(Stored records)

——————

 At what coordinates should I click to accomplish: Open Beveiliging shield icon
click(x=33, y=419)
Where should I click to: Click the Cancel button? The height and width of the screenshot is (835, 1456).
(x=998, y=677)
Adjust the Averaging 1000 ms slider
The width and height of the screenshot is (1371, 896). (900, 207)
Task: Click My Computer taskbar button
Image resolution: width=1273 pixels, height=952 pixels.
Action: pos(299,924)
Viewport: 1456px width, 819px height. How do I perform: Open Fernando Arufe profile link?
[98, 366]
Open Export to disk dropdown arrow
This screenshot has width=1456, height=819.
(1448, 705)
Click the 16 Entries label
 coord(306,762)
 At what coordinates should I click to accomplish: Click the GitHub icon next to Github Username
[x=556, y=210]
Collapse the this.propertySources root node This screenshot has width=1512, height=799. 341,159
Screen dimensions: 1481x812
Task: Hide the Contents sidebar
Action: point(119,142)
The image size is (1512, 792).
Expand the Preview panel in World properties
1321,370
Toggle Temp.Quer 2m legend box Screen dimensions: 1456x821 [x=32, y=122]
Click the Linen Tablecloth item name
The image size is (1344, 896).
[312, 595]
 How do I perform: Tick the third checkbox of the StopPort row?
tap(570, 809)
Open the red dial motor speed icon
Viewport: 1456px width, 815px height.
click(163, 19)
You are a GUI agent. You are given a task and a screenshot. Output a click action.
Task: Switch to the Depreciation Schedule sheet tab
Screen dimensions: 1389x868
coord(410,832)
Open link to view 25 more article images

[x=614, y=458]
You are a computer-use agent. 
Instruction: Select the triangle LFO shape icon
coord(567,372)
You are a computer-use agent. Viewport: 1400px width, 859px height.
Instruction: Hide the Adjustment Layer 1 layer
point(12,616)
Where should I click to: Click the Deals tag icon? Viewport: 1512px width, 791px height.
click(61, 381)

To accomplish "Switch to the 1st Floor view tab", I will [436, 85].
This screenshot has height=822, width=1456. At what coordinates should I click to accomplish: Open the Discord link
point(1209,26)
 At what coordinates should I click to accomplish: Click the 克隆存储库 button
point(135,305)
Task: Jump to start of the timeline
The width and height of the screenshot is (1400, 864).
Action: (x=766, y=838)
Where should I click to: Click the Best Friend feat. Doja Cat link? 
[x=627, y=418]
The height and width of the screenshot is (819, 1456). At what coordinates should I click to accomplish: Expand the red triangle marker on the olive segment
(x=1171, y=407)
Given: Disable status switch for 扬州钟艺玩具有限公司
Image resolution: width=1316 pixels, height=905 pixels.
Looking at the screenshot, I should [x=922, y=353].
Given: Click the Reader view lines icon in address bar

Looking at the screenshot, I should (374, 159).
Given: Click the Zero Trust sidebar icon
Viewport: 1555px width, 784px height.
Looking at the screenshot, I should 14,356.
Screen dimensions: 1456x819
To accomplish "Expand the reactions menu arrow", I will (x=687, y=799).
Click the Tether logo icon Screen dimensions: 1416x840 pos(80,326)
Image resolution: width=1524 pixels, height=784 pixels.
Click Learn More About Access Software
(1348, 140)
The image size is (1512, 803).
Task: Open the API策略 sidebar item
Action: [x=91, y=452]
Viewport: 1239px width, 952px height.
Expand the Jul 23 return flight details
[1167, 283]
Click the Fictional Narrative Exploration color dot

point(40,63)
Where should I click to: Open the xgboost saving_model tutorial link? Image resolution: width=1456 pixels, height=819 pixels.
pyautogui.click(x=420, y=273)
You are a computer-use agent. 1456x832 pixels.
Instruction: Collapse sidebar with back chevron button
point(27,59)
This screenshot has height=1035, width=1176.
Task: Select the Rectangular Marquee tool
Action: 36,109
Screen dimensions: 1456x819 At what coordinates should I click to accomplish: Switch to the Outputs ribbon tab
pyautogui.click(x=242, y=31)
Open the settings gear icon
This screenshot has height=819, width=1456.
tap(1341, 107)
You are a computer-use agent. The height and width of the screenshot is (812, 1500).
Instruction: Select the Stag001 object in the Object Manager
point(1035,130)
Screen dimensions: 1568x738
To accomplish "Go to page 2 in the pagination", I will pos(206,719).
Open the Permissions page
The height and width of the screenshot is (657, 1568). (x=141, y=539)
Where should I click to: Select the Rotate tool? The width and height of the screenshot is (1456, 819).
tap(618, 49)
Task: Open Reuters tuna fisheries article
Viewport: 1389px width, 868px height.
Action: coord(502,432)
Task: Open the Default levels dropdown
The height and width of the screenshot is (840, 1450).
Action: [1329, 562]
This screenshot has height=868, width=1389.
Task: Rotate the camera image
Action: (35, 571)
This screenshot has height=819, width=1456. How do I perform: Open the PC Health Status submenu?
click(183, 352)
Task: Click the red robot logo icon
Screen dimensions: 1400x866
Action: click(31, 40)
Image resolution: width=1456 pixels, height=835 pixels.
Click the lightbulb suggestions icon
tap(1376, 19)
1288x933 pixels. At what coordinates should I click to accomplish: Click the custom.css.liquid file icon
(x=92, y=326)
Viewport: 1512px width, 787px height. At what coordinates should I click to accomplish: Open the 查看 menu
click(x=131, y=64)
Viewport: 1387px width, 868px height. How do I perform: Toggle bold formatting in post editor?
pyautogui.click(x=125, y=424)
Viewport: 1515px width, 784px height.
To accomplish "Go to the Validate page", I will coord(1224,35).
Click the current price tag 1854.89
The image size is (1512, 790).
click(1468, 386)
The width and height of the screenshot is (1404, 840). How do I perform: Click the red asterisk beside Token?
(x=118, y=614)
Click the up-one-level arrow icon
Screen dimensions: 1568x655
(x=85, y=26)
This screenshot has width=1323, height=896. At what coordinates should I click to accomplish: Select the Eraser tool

——————

Going through the entries, return every line holding the word "agent".

**Solution to the problem**
You are a GUI agent. You are given a task and a screenshot. Output a click action.
You are a computer-use agent. 
You are a computer-use agent. Viewport: 1400px width, 859px height.
You are a computer-use agent. 1456x832 pixels.
You are a computer-use agent. The height and width of the screenshot is (812, 1500).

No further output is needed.